Find every row below that contains the string "Where", matching case, and copy each of those rows in full.
### Task data ###
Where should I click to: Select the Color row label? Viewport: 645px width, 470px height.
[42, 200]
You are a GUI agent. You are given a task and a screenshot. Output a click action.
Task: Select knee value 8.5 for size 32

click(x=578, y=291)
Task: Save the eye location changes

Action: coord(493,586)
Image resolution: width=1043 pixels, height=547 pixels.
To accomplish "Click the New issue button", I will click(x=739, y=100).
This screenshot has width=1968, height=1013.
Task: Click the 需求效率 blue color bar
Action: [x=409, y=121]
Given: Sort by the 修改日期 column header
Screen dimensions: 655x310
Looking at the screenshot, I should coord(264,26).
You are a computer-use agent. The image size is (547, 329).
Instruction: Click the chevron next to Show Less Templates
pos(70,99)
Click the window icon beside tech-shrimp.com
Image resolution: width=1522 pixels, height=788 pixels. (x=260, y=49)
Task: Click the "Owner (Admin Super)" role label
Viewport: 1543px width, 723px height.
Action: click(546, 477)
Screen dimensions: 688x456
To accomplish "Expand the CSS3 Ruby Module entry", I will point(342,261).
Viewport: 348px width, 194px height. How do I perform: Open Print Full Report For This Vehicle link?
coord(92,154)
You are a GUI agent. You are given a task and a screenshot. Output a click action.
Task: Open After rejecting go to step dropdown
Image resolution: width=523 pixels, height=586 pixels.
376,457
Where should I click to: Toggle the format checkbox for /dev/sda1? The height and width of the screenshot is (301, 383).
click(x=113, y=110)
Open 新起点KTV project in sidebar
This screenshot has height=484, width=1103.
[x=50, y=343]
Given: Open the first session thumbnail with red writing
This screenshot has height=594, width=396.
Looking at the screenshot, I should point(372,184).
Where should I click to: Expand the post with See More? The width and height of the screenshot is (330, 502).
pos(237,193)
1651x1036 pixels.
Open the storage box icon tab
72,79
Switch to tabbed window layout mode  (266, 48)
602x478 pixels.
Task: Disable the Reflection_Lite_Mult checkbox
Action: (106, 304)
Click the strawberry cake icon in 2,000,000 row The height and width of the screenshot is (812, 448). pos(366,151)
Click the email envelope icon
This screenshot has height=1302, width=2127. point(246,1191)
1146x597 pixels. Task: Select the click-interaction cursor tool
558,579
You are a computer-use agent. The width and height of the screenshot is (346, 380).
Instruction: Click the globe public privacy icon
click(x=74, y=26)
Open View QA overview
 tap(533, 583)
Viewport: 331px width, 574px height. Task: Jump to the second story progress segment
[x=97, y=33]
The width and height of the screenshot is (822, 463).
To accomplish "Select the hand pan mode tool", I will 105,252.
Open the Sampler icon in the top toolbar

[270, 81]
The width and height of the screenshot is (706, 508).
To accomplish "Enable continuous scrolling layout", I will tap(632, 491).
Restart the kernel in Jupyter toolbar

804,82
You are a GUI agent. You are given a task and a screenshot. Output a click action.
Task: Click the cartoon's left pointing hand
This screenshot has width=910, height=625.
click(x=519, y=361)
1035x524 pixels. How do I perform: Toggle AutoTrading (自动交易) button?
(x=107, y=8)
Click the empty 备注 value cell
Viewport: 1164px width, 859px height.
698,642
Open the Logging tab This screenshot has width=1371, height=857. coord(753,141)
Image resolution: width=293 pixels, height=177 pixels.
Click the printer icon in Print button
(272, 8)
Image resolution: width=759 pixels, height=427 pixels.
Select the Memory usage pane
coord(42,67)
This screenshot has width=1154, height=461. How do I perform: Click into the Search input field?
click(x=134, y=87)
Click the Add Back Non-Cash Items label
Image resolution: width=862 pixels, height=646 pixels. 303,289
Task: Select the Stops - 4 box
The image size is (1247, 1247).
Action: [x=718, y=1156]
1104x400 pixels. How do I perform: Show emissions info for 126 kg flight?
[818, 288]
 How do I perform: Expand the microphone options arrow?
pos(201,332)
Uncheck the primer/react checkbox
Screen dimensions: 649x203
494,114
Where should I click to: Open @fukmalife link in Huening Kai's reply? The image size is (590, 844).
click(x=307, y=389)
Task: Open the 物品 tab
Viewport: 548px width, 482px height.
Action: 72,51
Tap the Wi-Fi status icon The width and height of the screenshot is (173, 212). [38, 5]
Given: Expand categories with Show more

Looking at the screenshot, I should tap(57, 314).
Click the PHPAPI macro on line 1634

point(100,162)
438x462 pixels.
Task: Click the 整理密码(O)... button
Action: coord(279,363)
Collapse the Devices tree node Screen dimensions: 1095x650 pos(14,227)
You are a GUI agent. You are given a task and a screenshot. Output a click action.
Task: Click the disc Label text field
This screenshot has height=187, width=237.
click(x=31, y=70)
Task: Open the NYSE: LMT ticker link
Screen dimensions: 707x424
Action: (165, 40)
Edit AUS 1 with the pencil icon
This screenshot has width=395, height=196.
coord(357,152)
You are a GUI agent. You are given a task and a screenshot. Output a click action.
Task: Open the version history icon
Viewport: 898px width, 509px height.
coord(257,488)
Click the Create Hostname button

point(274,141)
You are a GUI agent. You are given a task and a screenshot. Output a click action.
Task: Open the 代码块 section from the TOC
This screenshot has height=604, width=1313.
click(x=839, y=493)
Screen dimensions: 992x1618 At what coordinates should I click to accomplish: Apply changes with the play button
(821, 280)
###
◆ **Answer in full**:
Where should I click to: Select the Color row label? Viewport: 645px width, 470px height.
Where should I click to: Toggle the format checkbox for /dev/sda1? The height and width of the screenshot is (301, 383).
Where should I click to: Expand the post with See More? The width and height of the screenshot is (330, 502).
Where should I click to: Open @fukmalife link in Huening Kai's reply? The image size is (590, 844).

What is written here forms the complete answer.